__Rows from a dataset__
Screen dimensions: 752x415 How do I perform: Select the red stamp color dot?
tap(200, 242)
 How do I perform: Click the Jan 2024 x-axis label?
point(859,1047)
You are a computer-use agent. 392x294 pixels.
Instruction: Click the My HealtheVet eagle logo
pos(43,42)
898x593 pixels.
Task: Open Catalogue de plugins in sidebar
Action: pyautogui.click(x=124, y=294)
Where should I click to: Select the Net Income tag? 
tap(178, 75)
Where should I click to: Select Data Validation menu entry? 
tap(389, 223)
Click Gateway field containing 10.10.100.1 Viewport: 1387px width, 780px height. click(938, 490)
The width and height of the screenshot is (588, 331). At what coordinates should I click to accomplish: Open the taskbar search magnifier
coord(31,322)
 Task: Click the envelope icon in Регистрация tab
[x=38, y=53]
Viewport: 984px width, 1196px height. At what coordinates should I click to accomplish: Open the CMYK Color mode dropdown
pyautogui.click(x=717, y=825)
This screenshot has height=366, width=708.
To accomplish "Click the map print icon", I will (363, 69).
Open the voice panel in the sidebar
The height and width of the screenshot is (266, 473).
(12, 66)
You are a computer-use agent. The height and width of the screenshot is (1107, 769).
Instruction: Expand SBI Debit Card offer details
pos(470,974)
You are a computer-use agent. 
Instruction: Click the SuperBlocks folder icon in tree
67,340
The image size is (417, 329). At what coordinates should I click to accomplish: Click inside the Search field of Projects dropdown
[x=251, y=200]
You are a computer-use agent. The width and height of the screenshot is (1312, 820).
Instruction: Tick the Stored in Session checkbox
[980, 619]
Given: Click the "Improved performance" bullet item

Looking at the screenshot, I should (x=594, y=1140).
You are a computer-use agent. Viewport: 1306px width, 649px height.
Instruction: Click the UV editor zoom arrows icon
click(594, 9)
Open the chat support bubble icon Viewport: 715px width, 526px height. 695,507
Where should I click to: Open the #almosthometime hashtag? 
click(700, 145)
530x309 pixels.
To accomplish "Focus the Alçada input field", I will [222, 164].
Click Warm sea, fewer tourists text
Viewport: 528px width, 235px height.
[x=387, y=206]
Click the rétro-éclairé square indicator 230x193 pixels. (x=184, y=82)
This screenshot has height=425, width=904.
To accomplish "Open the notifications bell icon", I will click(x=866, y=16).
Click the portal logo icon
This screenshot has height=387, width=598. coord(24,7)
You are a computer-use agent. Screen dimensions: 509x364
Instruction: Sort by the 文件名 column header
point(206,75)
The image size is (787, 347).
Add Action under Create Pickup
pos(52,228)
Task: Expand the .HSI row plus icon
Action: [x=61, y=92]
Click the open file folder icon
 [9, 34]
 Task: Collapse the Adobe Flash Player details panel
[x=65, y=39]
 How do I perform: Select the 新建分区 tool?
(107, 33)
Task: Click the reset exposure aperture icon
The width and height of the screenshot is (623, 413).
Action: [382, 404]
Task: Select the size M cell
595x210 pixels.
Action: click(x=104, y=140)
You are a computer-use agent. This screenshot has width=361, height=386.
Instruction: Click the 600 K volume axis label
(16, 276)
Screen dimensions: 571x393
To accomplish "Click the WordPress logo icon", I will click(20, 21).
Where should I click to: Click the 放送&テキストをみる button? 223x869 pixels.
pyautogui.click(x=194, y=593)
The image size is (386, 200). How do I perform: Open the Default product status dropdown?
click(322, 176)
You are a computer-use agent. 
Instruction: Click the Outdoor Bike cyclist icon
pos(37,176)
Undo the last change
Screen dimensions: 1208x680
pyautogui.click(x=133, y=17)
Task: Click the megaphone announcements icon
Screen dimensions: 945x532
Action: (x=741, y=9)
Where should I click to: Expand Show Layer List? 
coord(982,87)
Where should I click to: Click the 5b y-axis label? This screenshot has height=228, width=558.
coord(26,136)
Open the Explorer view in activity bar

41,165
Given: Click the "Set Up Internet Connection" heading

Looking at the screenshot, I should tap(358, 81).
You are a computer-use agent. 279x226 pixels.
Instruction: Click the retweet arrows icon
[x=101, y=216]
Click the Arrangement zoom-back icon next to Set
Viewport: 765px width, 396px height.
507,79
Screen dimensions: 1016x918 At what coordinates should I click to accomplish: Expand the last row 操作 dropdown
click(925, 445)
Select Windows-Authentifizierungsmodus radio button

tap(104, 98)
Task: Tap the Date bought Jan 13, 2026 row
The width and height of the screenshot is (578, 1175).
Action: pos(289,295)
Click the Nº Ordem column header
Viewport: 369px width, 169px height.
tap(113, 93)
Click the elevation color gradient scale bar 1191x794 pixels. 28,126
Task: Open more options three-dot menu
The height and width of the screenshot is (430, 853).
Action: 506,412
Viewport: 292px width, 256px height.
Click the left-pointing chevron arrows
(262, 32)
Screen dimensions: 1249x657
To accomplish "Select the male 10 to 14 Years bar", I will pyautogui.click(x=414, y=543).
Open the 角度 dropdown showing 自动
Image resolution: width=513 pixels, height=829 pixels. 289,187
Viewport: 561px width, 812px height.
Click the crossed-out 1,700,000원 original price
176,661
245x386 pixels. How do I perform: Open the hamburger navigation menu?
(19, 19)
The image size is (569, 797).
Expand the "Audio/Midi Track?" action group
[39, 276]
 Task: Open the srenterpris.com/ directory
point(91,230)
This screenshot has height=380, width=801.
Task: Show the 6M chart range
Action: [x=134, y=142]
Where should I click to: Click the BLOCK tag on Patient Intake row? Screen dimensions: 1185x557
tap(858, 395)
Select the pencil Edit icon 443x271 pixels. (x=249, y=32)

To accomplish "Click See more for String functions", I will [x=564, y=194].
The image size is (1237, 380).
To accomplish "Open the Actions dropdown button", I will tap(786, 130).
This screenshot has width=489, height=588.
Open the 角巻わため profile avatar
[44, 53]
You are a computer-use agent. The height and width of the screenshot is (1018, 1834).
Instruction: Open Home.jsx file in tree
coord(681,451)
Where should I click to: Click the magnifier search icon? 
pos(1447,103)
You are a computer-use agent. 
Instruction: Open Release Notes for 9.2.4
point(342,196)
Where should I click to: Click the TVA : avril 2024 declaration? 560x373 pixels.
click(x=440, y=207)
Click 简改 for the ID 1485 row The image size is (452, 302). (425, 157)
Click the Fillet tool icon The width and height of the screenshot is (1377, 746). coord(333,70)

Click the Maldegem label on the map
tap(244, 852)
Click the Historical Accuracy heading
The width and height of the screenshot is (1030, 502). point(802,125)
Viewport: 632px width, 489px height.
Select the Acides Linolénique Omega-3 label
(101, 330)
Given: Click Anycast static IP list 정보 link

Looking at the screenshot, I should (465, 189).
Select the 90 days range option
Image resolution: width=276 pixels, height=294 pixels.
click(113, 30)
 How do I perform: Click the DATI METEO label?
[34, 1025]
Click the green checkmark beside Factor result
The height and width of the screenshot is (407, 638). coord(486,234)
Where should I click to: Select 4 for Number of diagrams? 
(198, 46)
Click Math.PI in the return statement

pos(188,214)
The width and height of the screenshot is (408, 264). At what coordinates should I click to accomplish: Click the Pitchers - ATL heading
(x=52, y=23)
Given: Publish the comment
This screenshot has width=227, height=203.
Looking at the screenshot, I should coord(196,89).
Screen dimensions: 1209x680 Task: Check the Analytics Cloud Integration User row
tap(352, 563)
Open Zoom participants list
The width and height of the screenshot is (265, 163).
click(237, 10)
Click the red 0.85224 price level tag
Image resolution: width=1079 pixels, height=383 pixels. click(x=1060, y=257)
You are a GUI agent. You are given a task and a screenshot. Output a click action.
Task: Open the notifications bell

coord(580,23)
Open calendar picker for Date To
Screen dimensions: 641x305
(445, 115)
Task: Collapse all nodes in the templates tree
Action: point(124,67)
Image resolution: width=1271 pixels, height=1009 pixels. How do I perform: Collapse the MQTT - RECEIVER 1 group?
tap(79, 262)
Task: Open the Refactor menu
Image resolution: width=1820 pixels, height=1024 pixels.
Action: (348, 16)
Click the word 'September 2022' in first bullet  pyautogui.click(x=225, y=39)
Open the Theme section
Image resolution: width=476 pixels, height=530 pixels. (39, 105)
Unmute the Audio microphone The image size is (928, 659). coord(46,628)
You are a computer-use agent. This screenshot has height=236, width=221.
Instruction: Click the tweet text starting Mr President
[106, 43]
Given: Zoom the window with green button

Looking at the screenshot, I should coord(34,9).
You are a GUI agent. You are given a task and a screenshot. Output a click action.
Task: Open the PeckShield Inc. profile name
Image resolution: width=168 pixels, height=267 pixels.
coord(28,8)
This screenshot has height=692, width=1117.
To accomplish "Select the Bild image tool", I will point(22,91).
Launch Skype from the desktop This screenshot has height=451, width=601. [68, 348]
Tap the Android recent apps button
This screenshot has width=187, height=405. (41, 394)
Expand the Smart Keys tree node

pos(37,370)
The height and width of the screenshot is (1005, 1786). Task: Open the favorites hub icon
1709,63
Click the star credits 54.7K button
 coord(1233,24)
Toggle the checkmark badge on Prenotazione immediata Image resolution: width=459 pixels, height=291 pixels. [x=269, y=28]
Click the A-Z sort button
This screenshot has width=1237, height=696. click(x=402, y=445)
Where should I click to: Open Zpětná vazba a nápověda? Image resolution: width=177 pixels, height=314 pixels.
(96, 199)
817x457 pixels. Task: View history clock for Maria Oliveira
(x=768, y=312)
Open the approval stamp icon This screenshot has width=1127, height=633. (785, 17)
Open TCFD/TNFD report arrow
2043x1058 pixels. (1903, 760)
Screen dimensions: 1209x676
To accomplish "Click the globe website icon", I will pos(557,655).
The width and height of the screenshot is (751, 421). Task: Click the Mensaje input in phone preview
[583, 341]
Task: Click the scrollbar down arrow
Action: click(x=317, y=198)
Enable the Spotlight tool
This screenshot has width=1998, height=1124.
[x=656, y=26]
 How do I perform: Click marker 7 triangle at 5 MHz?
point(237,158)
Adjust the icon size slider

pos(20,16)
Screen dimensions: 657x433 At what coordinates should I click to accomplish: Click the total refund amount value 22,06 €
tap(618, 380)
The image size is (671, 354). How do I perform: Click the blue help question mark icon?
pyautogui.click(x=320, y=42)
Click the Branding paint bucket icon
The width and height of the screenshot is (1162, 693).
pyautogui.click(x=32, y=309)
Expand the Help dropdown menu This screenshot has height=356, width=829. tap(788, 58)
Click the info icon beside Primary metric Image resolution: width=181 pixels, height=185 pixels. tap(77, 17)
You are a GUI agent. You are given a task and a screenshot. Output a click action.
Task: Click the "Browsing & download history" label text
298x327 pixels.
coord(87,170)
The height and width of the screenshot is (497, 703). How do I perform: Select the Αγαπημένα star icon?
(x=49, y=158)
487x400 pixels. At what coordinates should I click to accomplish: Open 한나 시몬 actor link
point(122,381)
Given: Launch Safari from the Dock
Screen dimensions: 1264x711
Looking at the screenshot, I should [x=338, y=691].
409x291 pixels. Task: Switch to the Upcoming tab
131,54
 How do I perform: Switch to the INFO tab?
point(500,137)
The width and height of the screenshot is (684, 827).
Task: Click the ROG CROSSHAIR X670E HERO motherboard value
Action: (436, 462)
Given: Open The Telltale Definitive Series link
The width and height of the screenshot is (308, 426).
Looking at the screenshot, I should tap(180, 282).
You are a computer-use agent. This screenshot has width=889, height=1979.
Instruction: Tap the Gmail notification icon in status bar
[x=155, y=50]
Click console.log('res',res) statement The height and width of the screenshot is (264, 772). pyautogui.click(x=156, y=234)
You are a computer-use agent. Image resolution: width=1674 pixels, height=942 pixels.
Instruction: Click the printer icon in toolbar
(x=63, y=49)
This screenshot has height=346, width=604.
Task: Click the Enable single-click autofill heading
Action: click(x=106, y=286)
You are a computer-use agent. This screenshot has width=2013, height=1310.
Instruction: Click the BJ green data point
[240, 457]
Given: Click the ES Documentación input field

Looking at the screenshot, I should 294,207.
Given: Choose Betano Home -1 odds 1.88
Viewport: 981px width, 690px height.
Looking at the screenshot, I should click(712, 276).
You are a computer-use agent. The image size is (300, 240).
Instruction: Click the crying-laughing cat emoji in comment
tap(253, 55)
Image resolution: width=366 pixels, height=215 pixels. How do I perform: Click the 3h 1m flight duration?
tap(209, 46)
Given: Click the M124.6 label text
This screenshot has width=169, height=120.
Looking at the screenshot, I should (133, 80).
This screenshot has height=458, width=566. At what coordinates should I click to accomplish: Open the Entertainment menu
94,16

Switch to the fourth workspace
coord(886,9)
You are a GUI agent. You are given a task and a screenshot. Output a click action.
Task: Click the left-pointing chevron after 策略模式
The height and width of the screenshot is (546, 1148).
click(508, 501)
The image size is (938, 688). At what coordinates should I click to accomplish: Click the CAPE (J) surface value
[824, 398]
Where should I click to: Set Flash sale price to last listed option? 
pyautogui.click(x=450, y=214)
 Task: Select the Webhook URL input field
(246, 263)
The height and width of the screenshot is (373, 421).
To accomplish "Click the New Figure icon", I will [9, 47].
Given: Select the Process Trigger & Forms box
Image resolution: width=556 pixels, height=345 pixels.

__Exercise aim__
Lay out the records from the line containing "Where should I click to: Click the 5b" to the line containing "Looking at the screenshot, I should tap(358, 81)." as a numbered list, with both of those lines included. Leave out any blank lines.

__Worked solution__
1. Where should I click to: Click the 5b y-axis label? This screenshot has height=228, width=558.
2. coord(26,136)
3. Open the Explorer view in activity bar
4. 41,165
5. Given: Click the "Set Up Internet Connection" heading
6. Looking at the screenshot, I should tap(358, 81).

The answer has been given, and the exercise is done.